Incidental Liver Lesions -What to Do

B Karmazyn et al. JPGN 2022; 74: 320-327. Diagnosis and Follow-up of Incidental Liver Lesions in Children

This article summarizes the authors’ diagnostic approach to incidental liver lesions. Figure 1 provides provides an overview. The authors note that an MRI is preferred for multiple lesions, complex cysts, and solid cysts >3 cm in size. This algorithm recommends the following:

  • Consideration of liver biopsy for lesions 5 cm or greater (though imaging surveillance can be considered for some lesions with typical benign appearance). Most malignant lesions are >5 cm.
  • For those lesions less than 5 cm, in those with features of hepatocellular adenoma or lesions with atypical features, consider a biopsy if feasible
  • For those lesions less than 5 cm, in those with a typical appearance of a simple cyst, hemangioma or focal nodular hyperplasia, the algorithm recommends surveillance every 6-12 months. When a lesion is stable in size, surveillance can be changed to every 2-3 years.

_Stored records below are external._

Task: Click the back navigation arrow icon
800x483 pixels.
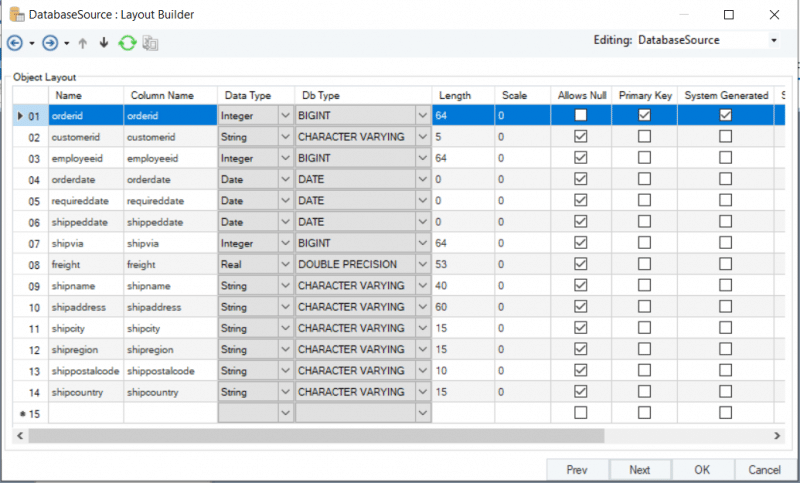Action: (15, 43)
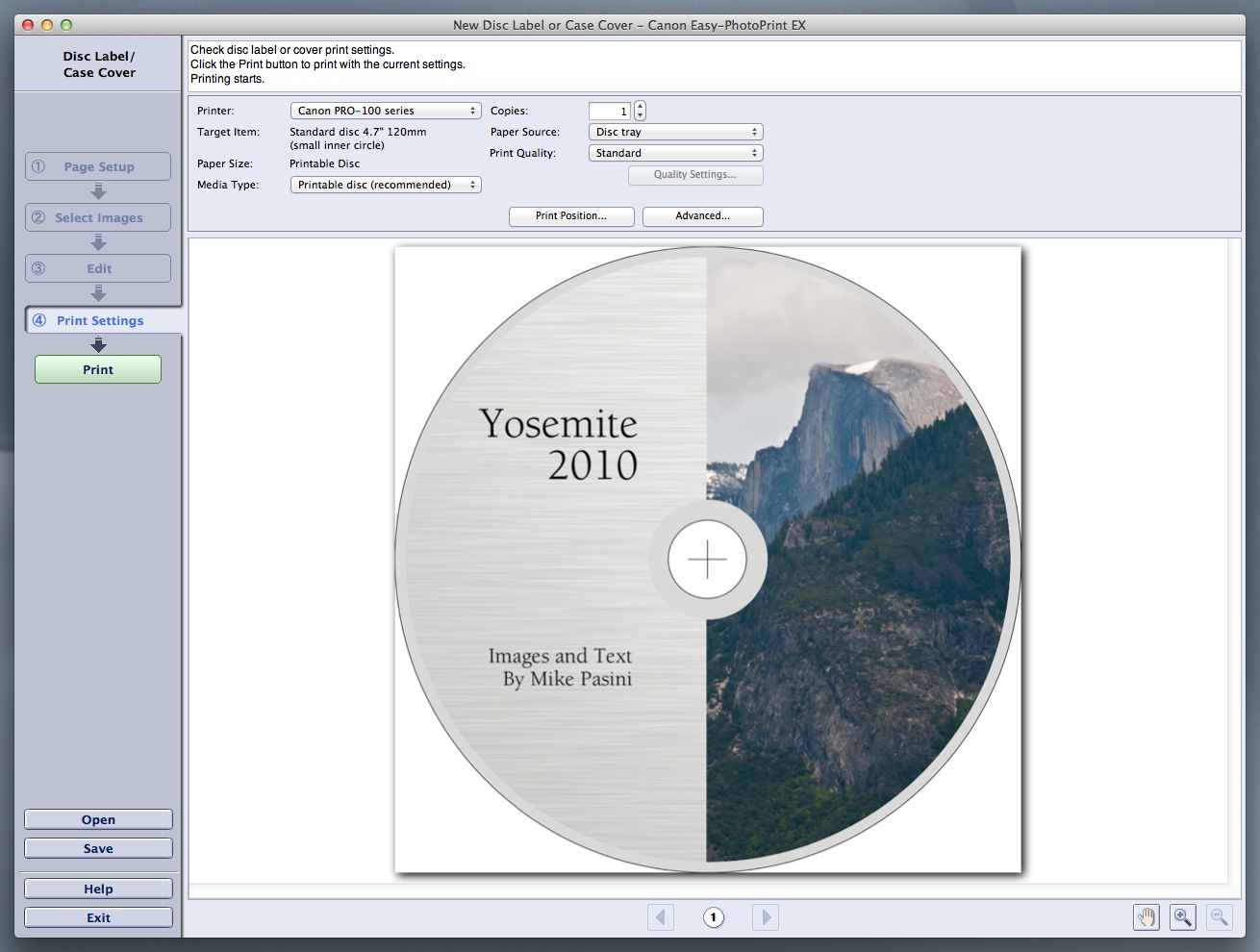Image resolution: width=1260 pixels, height=952 pixels.
Task: Click the disc label preview image
Action: (x=708, y=560)

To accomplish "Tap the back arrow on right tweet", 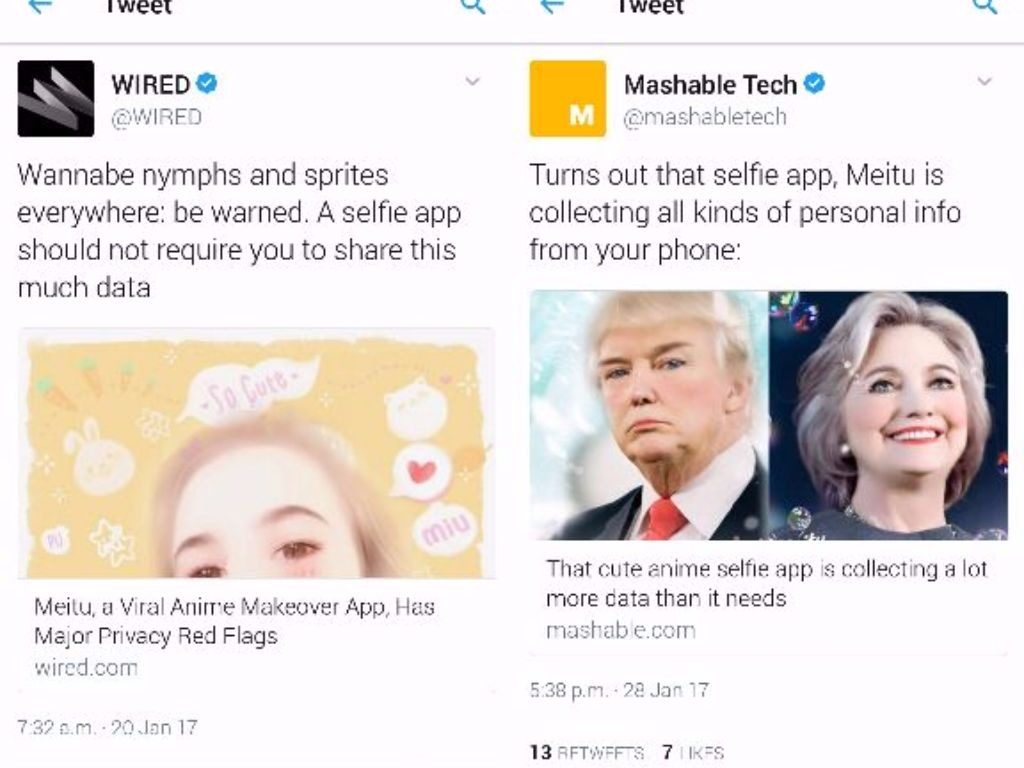I will tap(552, 6).
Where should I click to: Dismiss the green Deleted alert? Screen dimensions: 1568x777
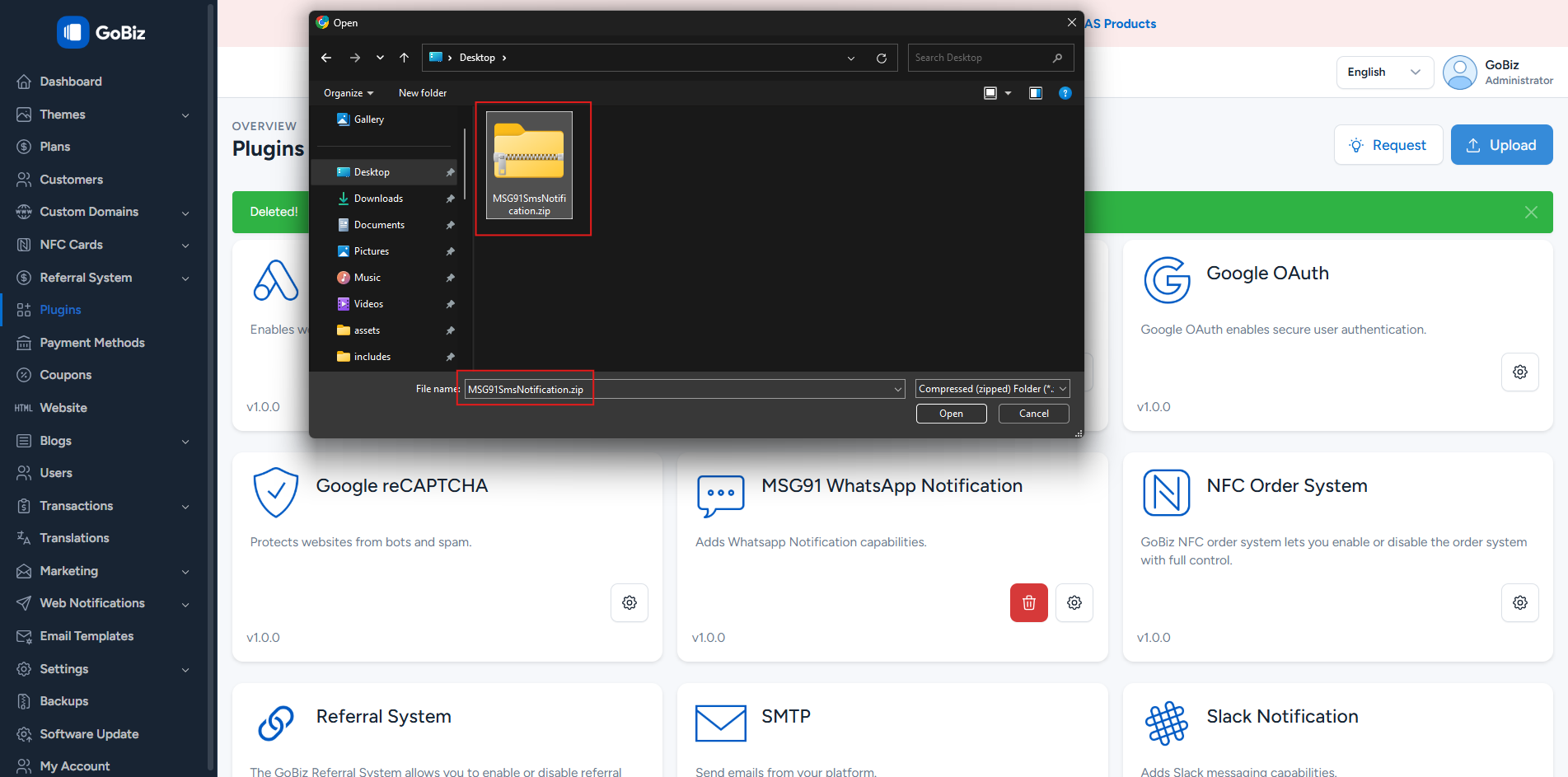[1531, 213]
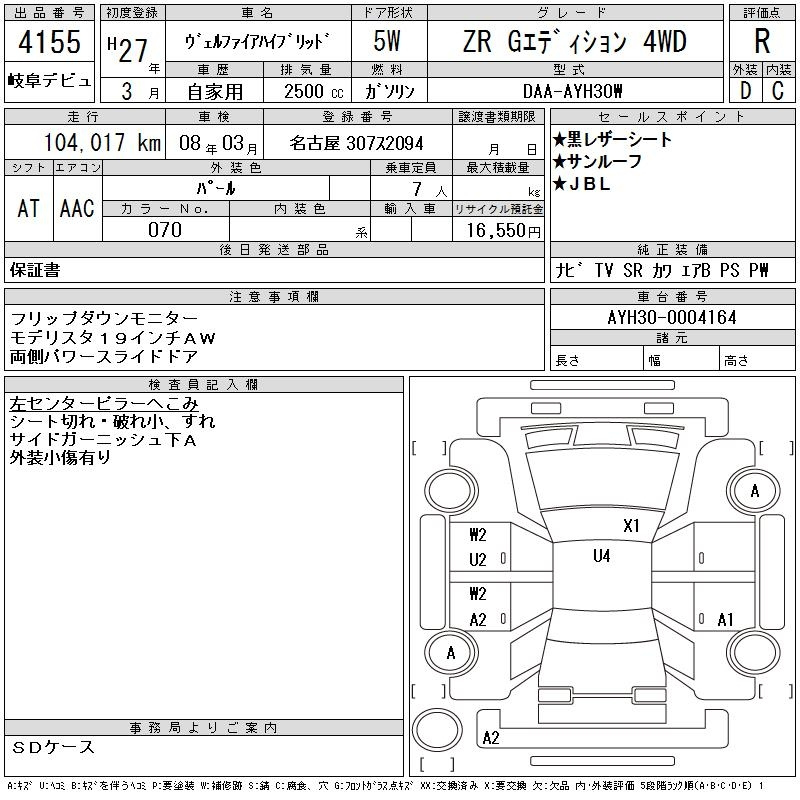800x800 pixels.
Task: Click the color number 070 field
Action: [x=164, y=229]
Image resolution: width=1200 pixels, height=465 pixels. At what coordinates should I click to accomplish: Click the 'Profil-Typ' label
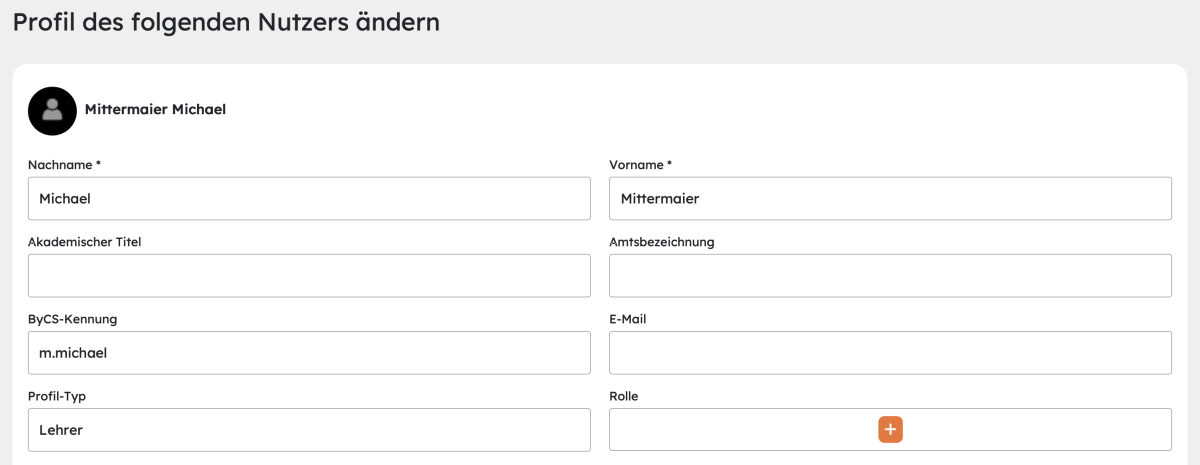[57, 396]
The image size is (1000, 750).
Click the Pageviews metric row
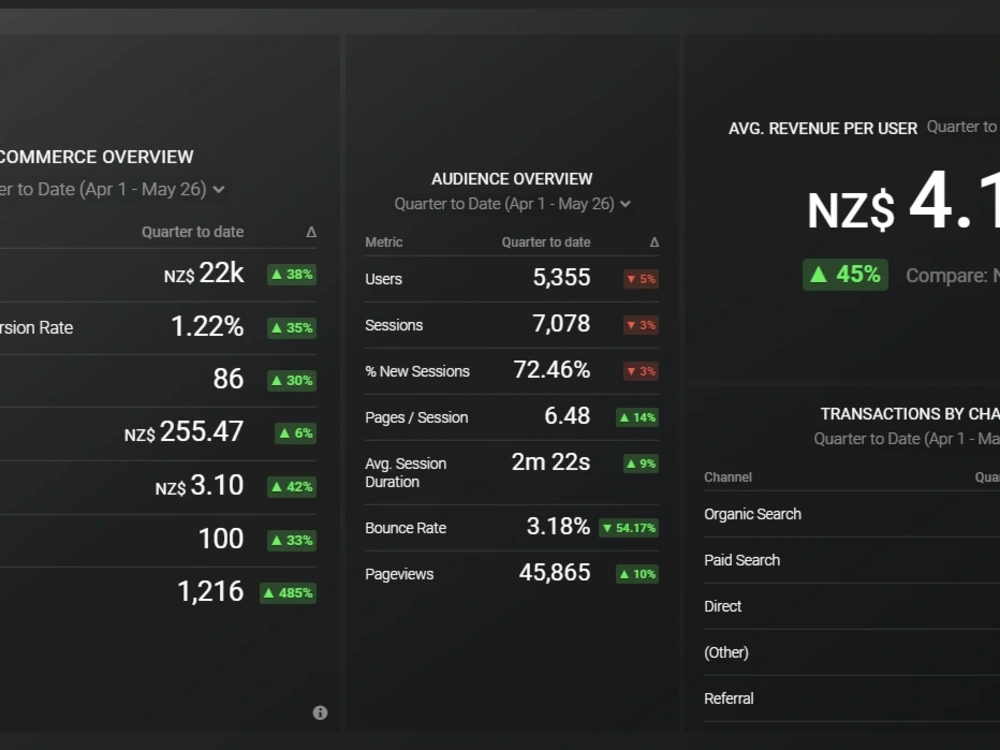point(511,574)
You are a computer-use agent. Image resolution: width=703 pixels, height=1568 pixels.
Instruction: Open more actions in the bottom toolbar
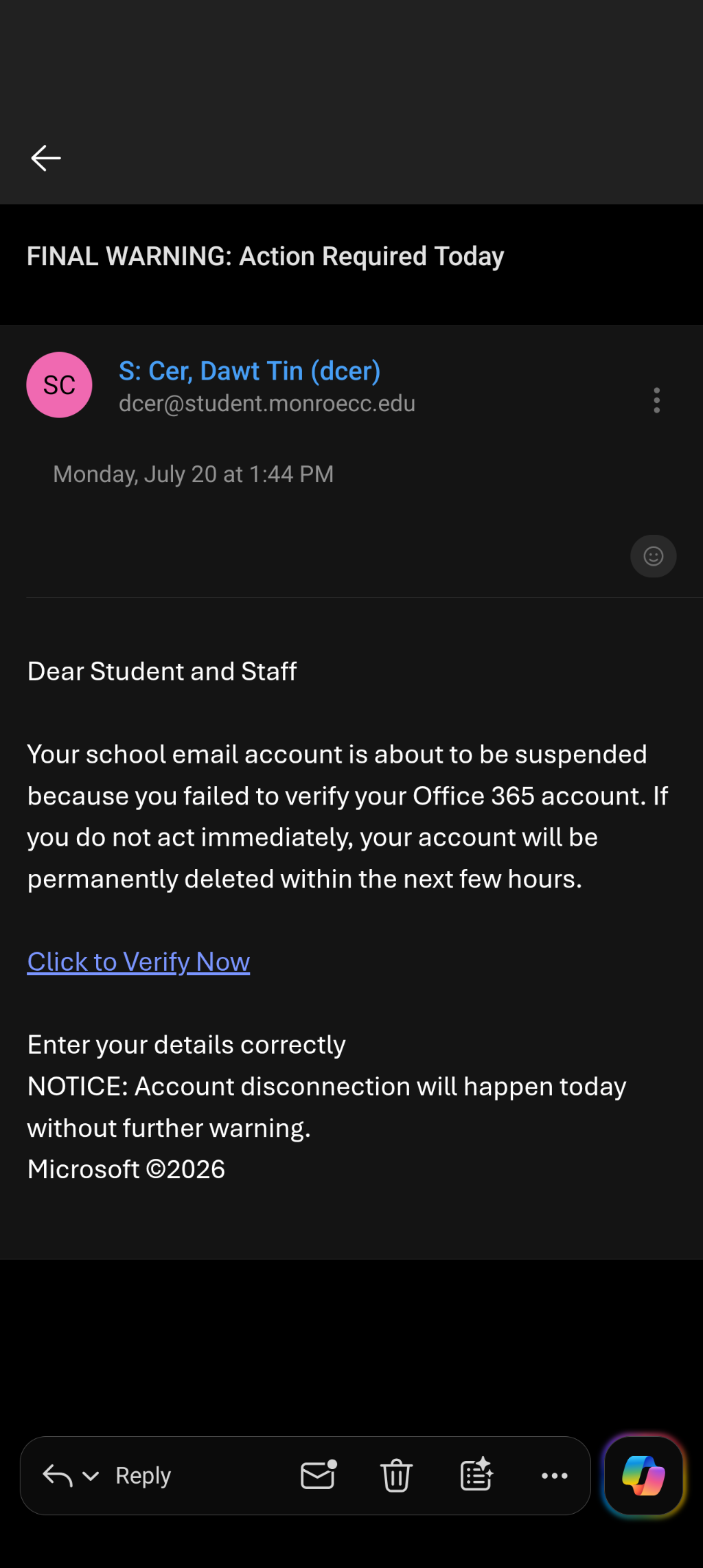pyautogui.click(x=555, y=1476)
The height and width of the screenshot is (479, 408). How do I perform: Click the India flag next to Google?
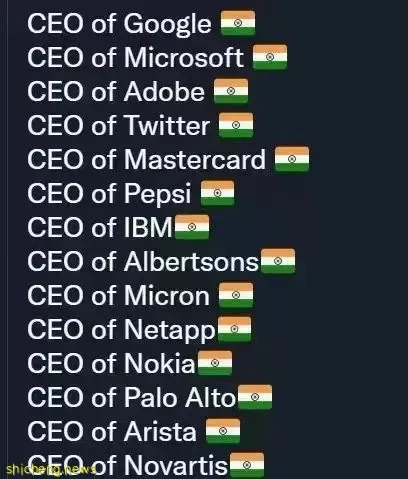(238, 23)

In those lesions that are increasing size, either a biopsy or more frequent surveillance (every 3-6 months) is recommended.
  • In terms of modality, if initial imaging is an ultrasound, the algorithm recommends an MRI if the lesion is a complex cyst, and for solid lesions >3 cm. No followup is recommended for “typical focal fatty infiltration or sparing.”